Lash and Bohlen (4,5) have studied the effects of aerobic training on vascular responses in the rat spinotrapezius muscle. This muscle, which originates along the thoracic spine and inserts into the scapula, is involved in forearm stabilization and movement and was therefore considered likely to be recruited during treadmill running. The thin cross section of this muscle makes it suitable for in vivo visualization of at least four orders of arterial vessels. Lash and Bohlen(4) have found that 8 wk of treadmill training enhances contraction-induced vasodilation in the rat spinotrapezius muscle; these results are comparable to the enhanced flows observed during running or stimulation-induced contractions in the oxidative hindlimb muscles of treadmill trained animals (1,9). These authors(5) have also examined the responses of the rat spinotrapezius muscle arterial vessels to acetylcholine and nitroprusside; these results are presented in Figure 2. After 8 wk of training, there were no differences between sedentary and trained animals in the responses of the large- or intermediate-sized arterioles to nitroprusside. In addition, the responses of these vessels to acetylcholine were actually suppressed in trained rats relative to their sedentary counterparts. In contrast, terminal feed artery dilation in response to nitroprusside was enhanced in trained rats, while the response to acetylcholine was unchanged. As with the coronary circulation, an order- or size-dependent specificity was apparent in the adaptations of the skeletal muscle vasculature to exercise training.

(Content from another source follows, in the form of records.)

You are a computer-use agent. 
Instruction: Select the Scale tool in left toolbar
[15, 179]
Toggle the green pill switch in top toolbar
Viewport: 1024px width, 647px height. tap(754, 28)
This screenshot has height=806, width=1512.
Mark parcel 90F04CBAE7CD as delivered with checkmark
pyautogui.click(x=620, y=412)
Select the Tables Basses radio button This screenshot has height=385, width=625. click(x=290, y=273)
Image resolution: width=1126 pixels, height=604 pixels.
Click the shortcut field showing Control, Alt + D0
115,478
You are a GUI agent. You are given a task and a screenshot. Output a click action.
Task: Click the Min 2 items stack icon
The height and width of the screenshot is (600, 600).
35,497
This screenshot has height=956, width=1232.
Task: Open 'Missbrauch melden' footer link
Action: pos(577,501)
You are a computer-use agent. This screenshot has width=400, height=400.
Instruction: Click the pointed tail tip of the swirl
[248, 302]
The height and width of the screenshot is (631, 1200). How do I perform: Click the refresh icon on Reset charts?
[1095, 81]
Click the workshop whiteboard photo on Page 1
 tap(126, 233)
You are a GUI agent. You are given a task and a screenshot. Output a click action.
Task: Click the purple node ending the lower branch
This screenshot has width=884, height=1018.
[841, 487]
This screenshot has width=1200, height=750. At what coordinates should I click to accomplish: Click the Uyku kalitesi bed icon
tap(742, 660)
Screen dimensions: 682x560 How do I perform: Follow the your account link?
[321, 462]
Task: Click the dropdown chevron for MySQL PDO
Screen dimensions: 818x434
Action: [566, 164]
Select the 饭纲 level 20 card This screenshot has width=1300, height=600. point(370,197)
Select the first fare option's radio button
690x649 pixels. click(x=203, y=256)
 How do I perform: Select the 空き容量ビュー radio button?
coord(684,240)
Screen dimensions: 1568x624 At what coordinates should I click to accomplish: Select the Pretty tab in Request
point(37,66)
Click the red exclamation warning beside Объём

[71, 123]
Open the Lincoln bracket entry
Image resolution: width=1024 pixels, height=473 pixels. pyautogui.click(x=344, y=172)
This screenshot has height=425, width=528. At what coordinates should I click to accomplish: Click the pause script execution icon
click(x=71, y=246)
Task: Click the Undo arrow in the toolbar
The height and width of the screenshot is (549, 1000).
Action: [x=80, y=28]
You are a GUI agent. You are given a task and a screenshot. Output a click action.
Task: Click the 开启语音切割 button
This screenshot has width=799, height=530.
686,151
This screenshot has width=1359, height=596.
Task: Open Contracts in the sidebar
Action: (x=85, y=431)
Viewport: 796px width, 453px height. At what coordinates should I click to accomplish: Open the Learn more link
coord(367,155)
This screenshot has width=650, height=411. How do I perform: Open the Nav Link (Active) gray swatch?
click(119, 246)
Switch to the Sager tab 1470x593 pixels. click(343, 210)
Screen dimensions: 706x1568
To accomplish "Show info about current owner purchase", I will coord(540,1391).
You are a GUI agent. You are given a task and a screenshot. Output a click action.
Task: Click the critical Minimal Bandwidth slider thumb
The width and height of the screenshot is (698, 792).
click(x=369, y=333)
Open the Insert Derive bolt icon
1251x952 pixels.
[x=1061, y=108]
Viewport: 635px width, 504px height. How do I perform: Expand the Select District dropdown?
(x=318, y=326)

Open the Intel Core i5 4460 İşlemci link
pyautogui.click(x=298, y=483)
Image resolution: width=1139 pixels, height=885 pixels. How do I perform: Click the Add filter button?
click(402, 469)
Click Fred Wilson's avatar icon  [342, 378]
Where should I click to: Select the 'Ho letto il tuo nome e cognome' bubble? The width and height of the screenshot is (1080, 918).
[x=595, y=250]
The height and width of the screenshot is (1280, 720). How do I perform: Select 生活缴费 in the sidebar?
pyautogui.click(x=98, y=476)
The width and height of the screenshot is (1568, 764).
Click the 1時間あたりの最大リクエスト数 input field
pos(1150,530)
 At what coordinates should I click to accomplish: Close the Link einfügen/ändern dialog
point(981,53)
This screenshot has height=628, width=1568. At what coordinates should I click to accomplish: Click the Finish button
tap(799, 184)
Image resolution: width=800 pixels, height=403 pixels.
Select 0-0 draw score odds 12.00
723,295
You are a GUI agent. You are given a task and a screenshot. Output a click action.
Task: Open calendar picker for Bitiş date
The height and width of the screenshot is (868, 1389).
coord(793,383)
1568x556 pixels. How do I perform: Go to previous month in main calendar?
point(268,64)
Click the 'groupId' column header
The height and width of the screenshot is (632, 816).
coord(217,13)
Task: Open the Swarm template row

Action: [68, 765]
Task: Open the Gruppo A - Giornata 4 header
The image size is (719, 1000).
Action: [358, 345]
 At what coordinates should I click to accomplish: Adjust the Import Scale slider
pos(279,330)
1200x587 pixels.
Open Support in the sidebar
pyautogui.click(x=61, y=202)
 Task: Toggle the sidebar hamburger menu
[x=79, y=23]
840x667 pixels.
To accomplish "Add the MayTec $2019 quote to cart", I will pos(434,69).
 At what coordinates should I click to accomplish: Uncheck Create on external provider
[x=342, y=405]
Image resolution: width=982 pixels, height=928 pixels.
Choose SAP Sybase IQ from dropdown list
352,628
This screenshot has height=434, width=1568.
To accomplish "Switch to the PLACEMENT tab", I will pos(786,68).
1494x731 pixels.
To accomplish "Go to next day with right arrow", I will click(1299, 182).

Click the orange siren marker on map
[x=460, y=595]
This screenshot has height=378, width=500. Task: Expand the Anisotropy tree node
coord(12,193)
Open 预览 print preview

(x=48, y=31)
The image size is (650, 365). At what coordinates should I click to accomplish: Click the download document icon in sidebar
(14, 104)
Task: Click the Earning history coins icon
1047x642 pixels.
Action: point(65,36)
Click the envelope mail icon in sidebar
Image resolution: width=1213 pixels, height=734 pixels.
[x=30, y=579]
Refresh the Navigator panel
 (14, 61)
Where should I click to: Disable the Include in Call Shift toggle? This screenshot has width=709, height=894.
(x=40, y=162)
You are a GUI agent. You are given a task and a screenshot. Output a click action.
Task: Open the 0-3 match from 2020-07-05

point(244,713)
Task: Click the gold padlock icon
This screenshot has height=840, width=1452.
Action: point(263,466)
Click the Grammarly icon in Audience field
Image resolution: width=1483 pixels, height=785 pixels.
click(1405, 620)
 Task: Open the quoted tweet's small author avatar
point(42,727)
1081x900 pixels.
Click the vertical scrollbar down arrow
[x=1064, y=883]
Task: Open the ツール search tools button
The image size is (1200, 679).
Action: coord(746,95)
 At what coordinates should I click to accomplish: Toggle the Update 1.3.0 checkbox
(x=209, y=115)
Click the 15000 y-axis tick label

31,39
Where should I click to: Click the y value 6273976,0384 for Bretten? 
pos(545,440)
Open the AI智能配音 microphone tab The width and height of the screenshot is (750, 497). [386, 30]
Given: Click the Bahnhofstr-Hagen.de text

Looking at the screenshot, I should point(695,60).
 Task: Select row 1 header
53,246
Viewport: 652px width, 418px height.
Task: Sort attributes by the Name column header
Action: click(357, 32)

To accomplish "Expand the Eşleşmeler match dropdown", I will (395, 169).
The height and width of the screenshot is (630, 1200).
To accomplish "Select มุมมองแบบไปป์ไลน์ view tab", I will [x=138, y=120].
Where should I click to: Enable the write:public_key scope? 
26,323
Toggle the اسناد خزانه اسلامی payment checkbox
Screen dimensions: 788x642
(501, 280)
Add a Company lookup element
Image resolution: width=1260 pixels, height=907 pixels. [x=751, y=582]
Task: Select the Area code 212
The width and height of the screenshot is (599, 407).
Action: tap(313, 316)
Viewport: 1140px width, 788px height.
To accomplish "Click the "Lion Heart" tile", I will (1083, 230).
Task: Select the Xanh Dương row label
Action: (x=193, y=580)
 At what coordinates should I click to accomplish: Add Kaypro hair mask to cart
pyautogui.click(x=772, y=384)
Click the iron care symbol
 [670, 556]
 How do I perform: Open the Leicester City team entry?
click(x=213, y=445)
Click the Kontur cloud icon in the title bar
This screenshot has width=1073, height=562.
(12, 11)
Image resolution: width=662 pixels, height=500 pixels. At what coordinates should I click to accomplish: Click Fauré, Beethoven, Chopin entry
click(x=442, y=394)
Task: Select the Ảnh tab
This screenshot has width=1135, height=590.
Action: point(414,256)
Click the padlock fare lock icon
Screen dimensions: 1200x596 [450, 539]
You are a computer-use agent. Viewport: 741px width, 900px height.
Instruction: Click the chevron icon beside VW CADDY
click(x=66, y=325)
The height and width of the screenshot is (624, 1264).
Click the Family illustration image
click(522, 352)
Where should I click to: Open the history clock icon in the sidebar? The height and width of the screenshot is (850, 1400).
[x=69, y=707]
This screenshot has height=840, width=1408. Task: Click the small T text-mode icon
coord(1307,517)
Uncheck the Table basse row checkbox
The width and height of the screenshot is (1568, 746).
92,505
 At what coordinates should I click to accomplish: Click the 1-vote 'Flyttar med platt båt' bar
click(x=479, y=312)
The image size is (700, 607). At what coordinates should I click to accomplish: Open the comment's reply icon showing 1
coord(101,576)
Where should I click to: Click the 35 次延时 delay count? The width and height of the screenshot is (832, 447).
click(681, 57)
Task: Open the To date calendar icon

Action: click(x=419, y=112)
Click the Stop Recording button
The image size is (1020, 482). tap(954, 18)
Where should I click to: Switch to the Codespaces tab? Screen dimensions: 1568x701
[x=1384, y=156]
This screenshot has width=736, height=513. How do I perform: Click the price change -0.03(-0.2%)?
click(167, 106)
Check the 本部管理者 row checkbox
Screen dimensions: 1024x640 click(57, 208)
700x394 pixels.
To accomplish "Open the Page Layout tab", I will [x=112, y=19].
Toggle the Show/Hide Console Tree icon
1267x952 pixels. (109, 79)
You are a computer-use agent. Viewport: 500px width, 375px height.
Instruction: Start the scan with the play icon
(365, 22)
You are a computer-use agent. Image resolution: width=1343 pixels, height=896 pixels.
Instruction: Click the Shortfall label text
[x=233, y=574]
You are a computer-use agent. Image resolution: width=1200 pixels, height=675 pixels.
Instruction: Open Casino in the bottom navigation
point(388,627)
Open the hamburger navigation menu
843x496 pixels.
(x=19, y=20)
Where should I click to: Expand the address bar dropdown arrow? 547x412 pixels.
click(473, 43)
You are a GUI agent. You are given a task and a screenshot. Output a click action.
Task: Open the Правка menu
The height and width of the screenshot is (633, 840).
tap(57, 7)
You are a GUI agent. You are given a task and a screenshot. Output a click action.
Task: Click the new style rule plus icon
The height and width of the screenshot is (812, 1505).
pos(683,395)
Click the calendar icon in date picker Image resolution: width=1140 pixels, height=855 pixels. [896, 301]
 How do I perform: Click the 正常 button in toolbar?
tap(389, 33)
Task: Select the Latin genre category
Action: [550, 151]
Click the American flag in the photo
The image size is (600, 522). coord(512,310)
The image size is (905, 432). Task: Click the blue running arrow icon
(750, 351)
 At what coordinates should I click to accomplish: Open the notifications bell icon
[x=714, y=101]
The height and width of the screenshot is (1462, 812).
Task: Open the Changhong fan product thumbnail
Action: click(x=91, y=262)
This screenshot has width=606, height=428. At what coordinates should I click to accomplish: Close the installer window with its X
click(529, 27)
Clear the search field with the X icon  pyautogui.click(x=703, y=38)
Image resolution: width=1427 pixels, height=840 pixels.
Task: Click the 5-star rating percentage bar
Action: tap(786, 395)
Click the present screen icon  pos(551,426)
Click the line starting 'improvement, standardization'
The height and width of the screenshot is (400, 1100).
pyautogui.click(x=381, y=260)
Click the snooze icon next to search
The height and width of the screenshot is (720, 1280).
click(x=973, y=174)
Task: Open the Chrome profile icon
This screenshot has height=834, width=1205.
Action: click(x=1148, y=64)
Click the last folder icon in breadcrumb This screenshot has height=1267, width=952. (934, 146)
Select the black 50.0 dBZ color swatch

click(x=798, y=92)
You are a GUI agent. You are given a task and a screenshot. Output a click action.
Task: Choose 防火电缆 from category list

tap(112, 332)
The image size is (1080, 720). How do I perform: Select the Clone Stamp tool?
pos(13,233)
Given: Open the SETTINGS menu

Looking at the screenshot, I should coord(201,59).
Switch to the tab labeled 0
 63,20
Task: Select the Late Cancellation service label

Lash and Bohlen (5) further examined the vascular responses of the rat spinotrapezius muscle vasculature after 16 wk of treadmill training. These results are presented in Figure 3. At this point in time the arteriolar response to acetylcholine was greatly enhanced in trained animals relative to their sedentary counterparts. In addition, the enhanced response of the terminal feed artery to nitroprusside observed after 8 wk of training was not only maintained, but enhanced, after 16 wk of training. Further, after 16 wk of training, the larger arteriolar vessels also demonstrated increased dilation in response to nitroprusside. These results also reflect an order-specificity of the vascular adaptations to exercise training. In addition, a time-dependent expression of the vascular adaptations is apparent in the rat spinotrapezius muscle that is comparable with that observed in the coronary circulation; there is a gradual development of the enhanced endothelial-dependent dilation in the micro-circulation. Importantly, this study demonstrates that vascular smooth muscle adaptations do occur in skeletal muscle tissues in response to exercise training.
Preliminary results from Lash (unpublished results) indicate that additional adaptations of vascular smooth muscle regulation occur in the rat spinotrapezius muscle. Dilation in response to adenosine appears to be diminished in the smaller arterioles, whereas β-mediated dilation appears to be enhanced in these vessels; α-mediated constriction appears to be enhanced at the three vascular levels examined. The order specificity of training-induced vascular adaptations remains consistently evident in these studies.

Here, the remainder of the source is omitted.